# Task statement:
What lines in the data below mention the string "will"? Copy them out.

# Stored items from a collection:
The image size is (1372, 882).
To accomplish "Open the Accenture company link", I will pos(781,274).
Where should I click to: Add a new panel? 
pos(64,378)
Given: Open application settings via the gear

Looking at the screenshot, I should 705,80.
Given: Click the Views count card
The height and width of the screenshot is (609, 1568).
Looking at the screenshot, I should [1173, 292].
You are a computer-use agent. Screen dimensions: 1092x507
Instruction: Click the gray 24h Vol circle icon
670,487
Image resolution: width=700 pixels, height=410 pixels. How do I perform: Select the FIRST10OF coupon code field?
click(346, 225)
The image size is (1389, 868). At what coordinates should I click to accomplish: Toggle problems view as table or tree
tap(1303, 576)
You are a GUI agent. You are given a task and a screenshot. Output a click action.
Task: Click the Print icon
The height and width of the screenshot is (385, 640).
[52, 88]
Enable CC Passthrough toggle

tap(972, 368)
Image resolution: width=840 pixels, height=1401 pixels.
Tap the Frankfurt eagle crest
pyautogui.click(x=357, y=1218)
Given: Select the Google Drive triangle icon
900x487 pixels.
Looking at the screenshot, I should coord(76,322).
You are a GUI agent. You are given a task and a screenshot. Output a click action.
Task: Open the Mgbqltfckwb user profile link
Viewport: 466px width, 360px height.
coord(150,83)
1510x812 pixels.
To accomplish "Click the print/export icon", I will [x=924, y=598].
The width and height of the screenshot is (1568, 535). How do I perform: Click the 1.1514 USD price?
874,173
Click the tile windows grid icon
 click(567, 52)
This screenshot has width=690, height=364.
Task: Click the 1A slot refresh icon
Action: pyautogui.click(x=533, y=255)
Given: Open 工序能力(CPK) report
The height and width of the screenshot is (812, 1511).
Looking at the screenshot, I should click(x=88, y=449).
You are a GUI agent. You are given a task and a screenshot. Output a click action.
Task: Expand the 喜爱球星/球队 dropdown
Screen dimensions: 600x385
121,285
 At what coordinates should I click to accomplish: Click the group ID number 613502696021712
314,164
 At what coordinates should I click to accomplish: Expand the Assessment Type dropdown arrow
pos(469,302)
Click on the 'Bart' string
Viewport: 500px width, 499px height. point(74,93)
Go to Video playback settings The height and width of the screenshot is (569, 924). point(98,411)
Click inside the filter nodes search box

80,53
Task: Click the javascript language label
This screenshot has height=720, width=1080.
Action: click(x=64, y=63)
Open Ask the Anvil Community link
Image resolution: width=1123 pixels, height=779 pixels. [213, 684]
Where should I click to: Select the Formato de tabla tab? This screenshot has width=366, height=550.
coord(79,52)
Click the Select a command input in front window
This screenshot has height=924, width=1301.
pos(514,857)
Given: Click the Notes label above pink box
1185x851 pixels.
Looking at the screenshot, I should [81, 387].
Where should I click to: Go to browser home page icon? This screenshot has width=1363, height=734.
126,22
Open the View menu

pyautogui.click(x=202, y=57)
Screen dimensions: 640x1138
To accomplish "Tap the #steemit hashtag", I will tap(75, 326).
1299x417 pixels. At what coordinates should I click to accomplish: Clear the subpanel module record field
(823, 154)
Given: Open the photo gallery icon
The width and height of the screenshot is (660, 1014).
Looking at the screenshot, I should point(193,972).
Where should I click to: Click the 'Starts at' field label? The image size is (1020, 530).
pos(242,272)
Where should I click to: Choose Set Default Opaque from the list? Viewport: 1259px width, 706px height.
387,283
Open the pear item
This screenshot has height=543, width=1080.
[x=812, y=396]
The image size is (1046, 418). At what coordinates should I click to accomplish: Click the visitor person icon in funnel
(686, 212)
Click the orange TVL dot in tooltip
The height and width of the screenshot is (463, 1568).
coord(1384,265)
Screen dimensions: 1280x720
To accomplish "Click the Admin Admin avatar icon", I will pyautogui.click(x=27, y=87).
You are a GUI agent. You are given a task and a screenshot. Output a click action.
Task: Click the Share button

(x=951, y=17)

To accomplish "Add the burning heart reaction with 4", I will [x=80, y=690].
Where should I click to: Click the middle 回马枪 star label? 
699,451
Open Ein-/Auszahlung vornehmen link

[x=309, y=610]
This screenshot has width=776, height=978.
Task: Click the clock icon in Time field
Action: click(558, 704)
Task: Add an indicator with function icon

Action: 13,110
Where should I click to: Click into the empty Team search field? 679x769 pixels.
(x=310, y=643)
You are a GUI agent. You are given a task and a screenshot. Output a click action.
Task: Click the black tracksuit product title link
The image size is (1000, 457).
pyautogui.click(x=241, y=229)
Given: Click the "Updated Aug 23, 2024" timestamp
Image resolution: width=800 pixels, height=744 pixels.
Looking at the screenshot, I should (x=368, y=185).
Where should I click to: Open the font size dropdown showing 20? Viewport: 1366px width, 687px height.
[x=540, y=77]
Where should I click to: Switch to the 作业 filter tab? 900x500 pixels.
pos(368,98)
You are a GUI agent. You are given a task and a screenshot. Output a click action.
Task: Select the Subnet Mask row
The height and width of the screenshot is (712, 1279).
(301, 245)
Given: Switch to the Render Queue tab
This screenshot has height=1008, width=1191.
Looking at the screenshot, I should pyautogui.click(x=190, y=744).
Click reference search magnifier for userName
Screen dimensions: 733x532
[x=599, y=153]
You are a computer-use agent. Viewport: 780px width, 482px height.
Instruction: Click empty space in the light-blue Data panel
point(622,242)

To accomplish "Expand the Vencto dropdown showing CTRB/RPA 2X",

# Solution for this task:
To accomplish "Open the Accenture company link", I will pos(781,274).
To accomplish "Click the print/export icon", I will [x=924, y=598].
To accomplish "Tap the #steemit hashtag", I will tap(75, 326).
To accomplish "Click the Admin Admin avatar icon", I will pyautogui.click(x=27, y=87).
To accomplish "Add the burning heart reaction with 4", I will [x=80, y=690].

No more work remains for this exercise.